The White Snake and Her Son is a popular story of an “admirable demon [who is a snake] who loves her victim” that has been “continuously rewritten as a vernacular story, a novel, a string ballad, a precious scroll, and many other genres of balladry” (xi). The genre of the precious scroll, which provides the source text for the core translation in the book, is probably the least well-known outside of Chinese studies. Precious scrolls are vernacular religious scriptures that lay outside of the canonical Confucian, Taoist, and Buddhist scriptures; the closest analogue in Western religious literature would be the apocrypha and pseudepigrapha of the Bible. Idema translates versions of the story from eleven different sources, including The Precious Scroll of Thunder Peak, as well as vernacular versions of the legend.

The Butterfly Lovers is a well-known story about two lovers who, though destined for each other, cannot have each other in this life. The story tells the tale “of a smart young girl in a traditional society who wants to pursue a higher education. Dressed as a young man she achieves that aim...[though] she falls in love with a fellow student who also falls in love with her.” On returning home, the young woman finds that she has been engaged to another man. Her fellow student/lover then dies of longing for her (xi). The versions end in various ways, in one the woman leaps into her lover’s grave, and thousands of butterflies then emerge from the grave. As with The White Snake and Her Son, this story appears in many genres in Chinese popular literature, including drama and ballad. Idema translates nine of these versions in the book.

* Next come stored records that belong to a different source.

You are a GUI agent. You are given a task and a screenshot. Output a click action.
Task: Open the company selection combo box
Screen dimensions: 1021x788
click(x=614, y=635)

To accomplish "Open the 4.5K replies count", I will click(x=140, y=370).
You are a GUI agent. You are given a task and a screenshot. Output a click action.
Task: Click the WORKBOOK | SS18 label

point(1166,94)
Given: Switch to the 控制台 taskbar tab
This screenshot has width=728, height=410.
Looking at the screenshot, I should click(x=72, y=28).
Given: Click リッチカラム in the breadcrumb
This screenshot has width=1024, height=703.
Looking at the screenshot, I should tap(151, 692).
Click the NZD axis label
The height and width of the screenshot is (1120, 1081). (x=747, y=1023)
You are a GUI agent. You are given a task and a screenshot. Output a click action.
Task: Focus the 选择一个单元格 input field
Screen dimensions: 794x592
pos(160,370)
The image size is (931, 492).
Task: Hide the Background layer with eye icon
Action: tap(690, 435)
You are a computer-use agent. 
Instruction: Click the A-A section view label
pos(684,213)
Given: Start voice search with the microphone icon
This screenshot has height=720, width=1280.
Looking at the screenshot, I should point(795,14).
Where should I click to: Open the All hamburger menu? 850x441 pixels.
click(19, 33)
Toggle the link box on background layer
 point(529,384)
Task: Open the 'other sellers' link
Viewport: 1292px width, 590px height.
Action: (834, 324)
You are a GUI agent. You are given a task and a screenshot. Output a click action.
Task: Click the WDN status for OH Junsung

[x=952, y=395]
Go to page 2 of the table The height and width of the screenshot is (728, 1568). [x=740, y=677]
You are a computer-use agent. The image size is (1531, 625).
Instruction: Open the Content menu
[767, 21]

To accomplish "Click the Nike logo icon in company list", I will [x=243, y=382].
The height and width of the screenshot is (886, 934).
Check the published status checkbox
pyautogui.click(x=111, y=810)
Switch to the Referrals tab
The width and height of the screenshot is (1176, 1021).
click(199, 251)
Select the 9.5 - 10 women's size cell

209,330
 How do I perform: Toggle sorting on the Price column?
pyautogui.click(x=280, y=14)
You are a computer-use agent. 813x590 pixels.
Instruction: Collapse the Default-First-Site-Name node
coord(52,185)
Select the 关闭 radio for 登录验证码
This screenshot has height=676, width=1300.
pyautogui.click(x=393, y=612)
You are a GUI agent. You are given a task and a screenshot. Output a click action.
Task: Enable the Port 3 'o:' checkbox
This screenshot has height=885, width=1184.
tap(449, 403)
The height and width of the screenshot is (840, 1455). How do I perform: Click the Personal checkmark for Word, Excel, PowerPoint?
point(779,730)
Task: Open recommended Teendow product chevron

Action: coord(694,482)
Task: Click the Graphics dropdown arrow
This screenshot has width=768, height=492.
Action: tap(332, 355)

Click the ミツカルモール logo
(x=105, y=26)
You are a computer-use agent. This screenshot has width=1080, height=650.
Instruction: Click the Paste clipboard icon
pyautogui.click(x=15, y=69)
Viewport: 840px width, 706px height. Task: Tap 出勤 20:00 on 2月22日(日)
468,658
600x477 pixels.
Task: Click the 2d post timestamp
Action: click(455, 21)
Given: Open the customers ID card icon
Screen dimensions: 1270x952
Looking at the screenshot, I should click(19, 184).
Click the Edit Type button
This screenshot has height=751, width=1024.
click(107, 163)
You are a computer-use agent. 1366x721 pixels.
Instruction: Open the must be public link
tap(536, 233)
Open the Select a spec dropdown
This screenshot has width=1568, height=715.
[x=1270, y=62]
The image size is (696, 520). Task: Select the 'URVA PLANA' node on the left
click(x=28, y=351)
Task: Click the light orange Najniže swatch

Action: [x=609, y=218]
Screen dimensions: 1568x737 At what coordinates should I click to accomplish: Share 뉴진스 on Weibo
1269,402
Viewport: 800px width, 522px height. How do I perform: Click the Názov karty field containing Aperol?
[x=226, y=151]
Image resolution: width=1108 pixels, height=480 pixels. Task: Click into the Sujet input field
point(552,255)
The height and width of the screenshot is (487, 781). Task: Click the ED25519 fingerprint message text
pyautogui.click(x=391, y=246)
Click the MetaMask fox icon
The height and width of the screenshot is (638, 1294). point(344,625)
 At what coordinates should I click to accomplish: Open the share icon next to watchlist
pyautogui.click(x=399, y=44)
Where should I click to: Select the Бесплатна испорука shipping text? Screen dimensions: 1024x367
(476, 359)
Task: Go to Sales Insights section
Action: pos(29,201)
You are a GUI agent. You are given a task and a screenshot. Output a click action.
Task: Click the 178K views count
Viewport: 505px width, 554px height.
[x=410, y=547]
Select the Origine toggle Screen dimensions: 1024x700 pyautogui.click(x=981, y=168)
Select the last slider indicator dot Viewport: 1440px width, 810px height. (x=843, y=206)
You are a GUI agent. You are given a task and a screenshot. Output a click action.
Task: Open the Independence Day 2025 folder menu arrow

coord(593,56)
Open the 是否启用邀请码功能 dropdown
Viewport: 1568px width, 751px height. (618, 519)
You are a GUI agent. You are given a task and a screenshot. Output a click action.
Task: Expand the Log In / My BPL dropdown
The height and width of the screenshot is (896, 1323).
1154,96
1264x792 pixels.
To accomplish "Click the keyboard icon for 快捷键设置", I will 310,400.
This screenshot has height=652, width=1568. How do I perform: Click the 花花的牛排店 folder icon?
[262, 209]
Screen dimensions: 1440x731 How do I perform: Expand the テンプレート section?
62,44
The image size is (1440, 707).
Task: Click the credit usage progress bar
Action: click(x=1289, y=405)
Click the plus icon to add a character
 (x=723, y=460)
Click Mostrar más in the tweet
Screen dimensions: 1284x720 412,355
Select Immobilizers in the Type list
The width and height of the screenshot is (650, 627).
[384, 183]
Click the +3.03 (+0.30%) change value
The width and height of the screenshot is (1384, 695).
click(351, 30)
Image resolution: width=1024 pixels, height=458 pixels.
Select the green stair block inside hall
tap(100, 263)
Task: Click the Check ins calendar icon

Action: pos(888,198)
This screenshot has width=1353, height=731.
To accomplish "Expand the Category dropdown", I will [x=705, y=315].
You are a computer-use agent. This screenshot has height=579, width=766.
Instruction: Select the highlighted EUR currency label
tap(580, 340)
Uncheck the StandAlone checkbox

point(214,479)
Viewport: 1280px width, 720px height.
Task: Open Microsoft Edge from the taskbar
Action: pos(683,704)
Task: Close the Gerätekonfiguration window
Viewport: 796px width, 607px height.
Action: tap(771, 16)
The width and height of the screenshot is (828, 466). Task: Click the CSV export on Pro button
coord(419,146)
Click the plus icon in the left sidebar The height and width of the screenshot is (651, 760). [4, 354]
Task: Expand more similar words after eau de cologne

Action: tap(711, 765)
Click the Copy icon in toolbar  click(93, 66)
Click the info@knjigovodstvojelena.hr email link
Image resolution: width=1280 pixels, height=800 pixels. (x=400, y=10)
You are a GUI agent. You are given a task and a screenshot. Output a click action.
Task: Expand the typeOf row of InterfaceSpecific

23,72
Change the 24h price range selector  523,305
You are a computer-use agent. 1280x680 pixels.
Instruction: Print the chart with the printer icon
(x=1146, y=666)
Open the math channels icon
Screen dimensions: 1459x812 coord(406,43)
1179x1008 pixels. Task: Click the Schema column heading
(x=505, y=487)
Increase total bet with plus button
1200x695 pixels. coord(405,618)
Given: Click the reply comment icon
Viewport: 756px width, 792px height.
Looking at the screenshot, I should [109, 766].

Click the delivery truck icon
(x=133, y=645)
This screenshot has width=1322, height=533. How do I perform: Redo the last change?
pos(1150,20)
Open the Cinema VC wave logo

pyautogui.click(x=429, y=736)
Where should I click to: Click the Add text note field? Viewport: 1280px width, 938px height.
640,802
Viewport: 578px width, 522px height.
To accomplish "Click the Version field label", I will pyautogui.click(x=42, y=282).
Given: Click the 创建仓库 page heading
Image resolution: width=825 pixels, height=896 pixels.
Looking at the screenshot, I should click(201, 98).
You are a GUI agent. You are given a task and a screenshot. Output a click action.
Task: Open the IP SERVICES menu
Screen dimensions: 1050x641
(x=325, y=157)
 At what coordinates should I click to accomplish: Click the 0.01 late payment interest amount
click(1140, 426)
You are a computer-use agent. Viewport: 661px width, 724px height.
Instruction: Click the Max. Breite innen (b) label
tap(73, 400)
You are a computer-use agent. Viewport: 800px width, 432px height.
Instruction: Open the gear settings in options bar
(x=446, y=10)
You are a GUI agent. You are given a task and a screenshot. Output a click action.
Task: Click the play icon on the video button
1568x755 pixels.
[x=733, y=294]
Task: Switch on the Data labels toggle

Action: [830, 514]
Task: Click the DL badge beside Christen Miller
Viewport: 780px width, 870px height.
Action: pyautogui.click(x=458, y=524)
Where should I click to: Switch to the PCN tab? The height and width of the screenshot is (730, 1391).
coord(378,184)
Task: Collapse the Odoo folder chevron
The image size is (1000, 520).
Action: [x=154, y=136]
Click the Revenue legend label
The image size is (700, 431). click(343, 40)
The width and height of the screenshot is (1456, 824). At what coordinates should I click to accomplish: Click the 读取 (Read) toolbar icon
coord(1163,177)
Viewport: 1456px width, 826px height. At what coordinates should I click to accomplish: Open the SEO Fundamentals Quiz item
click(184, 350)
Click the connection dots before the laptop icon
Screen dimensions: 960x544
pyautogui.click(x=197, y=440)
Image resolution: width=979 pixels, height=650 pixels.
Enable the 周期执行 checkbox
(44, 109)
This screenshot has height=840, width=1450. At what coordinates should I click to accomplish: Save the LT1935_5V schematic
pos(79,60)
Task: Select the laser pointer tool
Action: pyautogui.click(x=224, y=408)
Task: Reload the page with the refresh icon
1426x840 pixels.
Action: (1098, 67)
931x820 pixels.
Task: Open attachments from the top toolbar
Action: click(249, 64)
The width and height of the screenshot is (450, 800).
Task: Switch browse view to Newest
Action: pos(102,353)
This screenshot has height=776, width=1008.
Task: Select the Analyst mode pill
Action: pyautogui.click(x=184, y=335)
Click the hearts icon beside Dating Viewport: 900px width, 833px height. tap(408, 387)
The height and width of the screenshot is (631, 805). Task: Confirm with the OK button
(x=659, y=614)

Both books have very useful introductions that give a careful background survey of the stories and their variants in Chinese literature and folklore. Both books end with a good bibliography concerning their respective stories in both Chinese and Western languages.

These are very readable translations, and either book would serve well as a textbook in Chinese folklore or religion classes as well as a sourcebook for the comparativist (like the reviewer) who knows little or no Chinese.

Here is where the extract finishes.